→ Provided records
----------------

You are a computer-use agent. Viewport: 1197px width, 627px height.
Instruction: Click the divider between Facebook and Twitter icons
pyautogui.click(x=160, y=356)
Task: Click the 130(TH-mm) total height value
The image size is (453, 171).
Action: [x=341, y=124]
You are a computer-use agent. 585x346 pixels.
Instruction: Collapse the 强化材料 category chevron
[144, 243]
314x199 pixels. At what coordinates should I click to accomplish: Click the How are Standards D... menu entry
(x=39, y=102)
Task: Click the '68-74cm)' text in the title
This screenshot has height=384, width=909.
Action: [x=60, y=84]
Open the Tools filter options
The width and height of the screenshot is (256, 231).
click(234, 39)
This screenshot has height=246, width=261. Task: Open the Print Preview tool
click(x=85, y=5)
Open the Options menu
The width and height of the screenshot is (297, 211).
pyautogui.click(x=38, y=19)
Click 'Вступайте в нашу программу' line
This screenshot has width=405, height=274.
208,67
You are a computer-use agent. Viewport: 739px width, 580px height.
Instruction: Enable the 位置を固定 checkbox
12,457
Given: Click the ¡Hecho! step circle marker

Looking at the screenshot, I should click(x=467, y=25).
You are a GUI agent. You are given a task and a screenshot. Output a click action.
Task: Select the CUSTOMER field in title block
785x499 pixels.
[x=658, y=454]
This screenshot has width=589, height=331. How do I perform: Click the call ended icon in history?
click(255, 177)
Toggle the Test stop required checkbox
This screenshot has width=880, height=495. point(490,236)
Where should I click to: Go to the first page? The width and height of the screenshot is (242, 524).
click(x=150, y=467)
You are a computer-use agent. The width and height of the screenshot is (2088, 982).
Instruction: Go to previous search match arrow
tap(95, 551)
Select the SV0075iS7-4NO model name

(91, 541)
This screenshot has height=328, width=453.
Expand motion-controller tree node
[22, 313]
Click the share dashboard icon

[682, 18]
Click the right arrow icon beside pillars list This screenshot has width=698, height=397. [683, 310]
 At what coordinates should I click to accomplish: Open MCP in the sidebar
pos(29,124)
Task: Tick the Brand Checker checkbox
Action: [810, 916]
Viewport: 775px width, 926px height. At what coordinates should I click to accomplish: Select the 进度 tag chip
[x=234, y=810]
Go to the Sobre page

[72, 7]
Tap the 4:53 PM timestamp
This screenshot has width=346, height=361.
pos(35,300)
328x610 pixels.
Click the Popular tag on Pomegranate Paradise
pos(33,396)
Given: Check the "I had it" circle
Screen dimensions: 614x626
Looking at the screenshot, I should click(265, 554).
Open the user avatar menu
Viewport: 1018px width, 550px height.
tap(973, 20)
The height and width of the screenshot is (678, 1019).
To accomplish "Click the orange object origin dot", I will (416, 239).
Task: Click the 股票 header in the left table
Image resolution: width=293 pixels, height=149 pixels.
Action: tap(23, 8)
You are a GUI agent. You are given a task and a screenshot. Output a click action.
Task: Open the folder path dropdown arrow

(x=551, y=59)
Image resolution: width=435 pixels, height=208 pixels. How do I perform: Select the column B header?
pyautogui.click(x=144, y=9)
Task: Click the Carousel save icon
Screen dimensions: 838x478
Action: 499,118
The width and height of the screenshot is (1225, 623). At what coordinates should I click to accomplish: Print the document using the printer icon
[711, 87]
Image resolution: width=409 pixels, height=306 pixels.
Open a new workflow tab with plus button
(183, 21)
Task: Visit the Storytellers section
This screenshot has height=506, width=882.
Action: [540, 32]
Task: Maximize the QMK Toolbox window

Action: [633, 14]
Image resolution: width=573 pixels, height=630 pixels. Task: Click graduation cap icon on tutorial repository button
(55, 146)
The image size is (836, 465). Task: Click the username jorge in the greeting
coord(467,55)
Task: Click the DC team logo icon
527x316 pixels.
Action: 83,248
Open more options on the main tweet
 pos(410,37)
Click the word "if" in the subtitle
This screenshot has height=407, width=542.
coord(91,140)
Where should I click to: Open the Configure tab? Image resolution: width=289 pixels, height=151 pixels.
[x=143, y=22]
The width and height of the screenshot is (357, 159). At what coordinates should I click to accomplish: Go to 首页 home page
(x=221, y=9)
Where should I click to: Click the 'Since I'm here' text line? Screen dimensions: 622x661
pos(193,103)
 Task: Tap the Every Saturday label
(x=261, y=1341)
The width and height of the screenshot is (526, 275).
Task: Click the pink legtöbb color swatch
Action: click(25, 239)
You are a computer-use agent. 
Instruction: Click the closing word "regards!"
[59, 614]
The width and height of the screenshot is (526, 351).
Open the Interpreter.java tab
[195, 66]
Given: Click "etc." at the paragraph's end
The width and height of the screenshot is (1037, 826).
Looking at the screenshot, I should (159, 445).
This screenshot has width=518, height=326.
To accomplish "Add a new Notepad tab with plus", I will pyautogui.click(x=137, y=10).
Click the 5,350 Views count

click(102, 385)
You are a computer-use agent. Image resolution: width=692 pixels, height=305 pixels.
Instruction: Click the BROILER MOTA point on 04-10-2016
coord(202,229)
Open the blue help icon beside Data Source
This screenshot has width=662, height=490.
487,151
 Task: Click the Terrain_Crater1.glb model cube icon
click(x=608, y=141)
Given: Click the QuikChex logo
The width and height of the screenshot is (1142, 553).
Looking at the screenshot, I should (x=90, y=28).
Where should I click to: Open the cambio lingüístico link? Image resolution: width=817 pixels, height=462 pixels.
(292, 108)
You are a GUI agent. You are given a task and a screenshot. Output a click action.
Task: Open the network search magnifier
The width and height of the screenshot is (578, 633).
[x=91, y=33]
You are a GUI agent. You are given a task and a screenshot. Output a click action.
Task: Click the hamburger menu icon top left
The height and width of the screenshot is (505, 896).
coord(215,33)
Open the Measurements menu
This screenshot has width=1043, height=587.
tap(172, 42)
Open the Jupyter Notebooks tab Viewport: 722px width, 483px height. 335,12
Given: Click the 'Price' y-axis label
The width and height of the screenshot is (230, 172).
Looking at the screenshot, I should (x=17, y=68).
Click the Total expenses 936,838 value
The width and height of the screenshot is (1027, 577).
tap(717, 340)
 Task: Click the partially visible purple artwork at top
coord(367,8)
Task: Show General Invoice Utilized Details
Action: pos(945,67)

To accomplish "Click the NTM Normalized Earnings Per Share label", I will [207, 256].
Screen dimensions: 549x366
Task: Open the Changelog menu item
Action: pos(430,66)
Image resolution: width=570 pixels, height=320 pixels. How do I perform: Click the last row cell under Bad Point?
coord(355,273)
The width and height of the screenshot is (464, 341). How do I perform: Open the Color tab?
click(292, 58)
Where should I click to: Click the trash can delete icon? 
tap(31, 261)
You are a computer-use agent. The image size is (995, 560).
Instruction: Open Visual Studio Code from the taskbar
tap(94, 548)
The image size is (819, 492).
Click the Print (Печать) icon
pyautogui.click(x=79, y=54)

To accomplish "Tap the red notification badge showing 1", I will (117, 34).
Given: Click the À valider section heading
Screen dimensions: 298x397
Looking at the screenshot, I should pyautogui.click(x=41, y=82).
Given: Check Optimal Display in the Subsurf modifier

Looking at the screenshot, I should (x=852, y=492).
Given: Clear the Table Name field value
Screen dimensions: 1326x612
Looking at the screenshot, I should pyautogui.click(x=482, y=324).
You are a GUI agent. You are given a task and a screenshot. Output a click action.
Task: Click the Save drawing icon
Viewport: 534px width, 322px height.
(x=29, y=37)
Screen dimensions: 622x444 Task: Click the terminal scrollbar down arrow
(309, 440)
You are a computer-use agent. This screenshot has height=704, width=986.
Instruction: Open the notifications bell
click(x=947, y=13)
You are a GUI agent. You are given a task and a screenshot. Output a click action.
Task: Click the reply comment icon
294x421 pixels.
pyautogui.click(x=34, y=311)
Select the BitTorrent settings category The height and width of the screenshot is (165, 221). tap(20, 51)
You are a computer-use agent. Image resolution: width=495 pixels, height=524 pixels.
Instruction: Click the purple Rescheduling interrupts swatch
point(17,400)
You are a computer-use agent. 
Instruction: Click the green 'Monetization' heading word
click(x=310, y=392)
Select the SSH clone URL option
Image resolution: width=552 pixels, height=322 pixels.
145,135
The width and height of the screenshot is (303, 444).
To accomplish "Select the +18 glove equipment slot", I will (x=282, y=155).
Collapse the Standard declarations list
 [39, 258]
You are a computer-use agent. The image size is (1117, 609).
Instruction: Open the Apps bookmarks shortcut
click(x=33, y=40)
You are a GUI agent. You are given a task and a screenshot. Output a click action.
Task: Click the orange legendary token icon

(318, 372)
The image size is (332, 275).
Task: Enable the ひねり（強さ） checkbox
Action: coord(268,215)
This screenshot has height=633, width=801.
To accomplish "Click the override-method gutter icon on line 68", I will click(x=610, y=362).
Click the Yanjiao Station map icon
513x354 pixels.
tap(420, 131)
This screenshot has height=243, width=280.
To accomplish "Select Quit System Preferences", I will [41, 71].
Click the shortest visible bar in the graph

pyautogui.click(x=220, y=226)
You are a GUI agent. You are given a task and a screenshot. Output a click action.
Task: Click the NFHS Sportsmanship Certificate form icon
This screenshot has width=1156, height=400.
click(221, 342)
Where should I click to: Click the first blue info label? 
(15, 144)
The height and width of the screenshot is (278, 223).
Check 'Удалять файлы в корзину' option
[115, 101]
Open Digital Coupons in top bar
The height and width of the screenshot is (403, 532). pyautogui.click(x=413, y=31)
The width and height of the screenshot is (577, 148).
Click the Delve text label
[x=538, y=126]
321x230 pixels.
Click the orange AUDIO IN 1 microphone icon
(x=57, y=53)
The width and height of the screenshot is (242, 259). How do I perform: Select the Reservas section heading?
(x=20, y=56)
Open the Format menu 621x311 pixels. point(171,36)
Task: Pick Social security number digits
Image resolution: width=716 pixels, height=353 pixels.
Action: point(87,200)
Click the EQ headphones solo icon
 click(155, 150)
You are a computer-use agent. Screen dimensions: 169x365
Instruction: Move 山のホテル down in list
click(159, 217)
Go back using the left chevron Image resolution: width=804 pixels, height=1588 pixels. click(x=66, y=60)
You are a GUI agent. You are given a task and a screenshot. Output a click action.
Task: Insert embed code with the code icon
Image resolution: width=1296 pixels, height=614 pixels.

----------------

→ What is being asked
Some lines in the data above hold the string "left". Find and copy each of them.

→ Exercise solution
Task: Click the 股票 header in the left table
Task: Click the hamburger menu icon top left
Go back using the left chevron Image resolution: width=804 pixels, height=1588 pixels. click(x=66, y=60)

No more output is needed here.